Task to complete:
Reproduce the lines of the listing below without changes, starting at the line that contains "Screen dimensions: 1200x753" and ending at the line that contains "click(154, 408)", both included.

##########

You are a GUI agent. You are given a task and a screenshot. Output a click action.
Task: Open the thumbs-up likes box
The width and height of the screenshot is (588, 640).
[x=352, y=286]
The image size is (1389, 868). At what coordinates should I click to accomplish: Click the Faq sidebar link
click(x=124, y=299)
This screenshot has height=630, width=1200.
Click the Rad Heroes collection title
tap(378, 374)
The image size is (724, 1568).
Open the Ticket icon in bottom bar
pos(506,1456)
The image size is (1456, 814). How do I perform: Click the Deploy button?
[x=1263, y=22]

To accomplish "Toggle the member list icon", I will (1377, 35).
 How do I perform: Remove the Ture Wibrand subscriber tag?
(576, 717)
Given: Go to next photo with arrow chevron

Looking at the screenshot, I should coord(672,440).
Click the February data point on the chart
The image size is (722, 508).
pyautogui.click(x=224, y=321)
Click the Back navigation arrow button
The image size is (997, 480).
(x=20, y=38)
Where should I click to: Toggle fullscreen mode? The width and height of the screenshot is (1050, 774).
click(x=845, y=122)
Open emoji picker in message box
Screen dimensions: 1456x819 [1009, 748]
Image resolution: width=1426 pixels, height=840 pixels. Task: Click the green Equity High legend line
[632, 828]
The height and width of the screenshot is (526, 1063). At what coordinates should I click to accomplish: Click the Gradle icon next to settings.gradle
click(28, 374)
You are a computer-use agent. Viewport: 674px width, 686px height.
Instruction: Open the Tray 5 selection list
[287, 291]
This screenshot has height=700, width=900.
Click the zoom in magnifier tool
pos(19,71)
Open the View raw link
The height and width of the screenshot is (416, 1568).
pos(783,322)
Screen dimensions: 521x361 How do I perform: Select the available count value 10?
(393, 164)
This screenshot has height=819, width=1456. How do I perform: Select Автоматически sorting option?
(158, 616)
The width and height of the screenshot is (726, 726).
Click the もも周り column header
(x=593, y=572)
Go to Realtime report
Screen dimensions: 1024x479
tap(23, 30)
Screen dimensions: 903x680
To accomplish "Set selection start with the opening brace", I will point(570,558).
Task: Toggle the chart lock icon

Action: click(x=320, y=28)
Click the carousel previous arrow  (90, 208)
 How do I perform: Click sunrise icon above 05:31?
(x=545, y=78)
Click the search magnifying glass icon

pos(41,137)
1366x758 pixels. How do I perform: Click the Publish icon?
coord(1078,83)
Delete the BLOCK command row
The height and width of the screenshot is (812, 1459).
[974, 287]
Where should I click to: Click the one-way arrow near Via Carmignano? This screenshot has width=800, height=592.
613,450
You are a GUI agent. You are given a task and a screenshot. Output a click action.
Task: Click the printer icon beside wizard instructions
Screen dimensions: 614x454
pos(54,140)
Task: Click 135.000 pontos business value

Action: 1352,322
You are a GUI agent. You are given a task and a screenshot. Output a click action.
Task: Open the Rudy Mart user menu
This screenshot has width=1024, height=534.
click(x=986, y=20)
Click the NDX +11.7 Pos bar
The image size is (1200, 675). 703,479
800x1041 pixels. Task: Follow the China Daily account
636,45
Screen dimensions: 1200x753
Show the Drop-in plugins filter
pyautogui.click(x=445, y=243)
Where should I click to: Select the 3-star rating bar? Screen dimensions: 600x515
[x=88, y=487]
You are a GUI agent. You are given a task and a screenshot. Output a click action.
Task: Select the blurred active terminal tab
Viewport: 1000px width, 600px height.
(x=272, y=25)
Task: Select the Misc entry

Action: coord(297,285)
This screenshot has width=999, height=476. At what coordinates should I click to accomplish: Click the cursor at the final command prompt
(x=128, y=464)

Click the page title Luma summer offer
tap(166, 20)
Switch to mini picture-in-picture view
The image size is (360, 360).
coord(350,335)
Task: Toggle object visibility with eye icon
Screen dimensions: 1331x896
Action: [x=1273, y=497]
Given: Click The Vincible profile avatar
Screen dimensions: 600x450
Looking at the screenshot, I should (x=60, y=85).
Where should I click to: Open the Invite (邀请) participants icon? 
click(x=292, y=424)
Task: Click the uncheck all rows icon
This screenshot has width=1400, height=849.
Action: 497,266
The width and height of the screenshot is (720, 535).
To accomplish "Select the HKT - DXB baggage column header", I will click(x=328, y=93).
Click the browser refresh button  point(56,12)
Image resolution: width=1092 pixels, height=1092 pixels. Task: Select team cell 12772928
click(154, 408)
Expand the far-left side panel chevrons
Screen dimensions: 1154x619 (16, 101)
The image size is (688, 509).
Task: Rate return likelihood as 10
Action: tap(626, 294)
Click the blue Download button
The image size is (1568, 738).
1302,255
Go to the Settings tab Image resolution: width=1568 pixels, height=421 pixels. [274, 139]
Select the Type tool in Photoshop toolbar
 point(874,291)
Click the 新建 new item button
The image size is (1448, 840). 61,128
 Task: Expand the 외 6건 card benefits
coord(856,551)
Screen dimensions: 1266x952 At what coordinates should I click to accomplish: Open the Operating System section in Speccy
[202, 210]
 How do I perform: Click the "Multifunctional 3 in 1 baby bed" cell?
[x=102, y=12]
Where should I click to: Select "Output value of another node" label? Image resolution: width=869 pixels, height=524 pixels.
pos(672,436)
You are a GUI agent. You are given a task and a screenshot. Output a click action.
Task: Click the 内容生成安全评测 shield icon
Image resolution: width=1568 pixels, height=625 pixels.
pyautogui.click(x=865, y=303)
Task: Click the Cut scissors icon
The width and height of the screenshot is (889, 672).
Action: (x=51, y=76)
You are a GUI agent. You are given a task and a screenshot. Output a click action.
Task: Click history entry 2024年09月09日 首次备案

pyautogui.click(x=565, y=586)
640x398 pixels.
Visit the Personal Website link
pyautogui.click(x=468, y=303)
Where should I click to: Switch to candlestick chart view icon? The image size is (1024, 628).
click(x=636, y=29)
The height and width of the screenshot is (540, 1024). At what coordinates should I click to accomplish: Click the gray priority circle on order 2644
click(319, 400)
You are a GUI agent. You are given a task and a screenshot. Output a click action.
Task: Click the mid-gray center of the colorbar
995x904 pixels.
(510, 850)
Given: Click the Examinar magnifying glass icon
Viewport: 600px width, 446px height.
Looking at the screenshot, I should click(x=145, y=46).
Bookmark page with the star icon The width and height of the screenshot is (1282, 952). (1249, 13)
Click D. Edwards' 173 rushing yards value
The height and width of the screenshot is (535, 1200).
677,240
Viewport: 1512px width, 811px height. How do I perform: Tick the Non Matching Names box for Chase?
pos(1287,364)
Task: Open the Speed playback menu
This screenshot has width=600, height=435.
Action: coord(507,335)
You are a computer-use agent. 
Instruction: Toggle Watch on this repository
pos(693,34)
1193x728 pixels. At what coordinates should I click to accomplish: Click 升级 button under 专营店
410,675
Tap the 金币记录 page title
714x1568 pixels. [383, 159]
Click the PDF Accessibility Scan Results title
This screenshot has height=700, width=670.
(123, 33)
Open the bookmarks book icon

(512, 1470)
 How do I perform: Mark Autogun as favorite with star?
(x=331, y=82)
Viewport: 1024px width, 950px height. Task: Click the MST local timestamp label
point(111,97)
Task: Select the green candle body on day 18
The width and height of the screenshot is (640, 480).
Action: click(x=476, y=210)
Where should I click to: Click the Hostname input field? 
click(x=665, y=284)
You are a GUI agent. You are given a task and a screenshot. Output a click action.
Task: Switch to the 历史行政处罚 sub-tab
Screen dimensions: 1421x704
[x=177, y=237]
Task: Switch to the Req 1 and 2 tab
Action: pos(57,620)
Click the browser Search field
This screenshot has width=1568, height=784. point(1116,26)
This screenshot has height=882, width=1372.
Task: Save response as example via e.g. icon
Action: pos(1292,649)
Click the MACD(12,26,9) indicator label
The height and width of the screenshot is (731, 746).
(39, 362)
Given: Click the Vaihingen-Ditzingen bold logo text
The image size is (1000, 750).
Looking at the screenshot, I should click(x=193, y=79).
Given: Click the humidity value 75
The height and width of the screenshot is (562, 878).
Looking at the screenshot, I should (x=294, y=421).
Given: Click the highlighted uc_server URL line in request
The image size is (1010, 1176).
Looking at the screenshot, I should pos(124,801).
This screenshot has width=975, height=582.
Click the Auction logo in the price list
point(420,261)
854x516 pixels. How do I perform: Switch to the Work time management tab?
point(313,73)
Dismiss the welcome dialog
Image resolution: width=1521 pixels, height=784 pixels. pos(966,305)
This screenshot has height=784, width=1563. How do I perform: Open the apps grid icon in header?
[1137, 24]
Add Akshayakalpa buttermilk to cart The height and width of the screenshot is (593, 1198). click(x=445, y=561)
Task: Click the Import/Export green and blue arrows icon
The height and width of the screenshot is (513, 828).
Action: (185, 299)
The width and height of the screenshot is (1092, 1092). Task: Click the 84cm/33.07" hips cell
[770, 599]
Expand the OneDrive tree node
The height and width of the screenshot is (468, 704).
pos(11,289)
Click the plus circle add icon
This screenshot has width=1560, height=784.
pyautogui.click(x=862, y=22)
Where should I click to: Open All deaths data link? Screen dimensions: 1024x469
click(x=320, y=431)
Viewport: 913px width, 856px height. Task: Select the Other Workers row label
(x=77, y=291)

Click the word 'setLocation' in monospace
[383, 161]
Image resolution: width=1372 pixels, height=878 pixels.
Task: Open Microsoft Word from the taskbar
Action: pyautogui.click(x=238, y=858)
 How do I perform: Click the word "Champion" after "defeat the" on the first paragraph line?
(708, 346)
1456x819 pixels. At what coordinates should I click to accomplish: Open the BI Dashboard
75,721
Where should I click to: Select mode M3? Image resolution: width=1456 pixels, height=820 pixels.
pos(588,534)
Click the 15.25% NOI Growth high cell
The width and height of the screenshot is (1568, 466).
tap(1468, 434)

##########

Answer:
Screen dimensions: 1200x753
Show the Drop-in plugins filter
pyautogui.click(x=445, y=243)
Where should I click to: Select the 3-star rating bar? Screen dimensions: 600x515
[x=88, y=487]
You are a GUI agent. You are given a task and a screenshot. Output a click action.
Task: Select the blurred active terminal tab
Viewport: 1000px width, 600px height.
(x=272, y=25)
Task: Select the Misc entry

Action: coord(297,285)
This screenshot has width=999, height=476. At what coordinates should I click to accomplish: Click the cursor at the final command prompt
(x=128, y=464)

Click the page title Luma summer offer
tap(166, 20)
Switch to mini picture-in-picture view
The image size is (360, 360).
coord(350,335)
Task: Toggle object visibility with eye icon
Screen dimensions: 1331x896
Action: [x=1273, y=497]
Given: Click The Vincible profile avatar
Screen dimensions: 600x450
Looking at the screenshot, I should (x=60, y=85).
Where should I click to: Open the Invite (邀请) participants icon? 
click(x=292, y=424)
Task: Click the uncheck all rows icon
This screenshot has width=1400, height=849.
Action: 497,266
The width and height of the screenshot is (720, 535).
To accomplish "Select the HKT - DXB baggage column header", I will click(x=328, y=93).
Click the browser refresh button  point(56,12)
Image resolution: width=1092 pixels, height=1092 pixels. Task: Select team cell 12772928
click(154, 408)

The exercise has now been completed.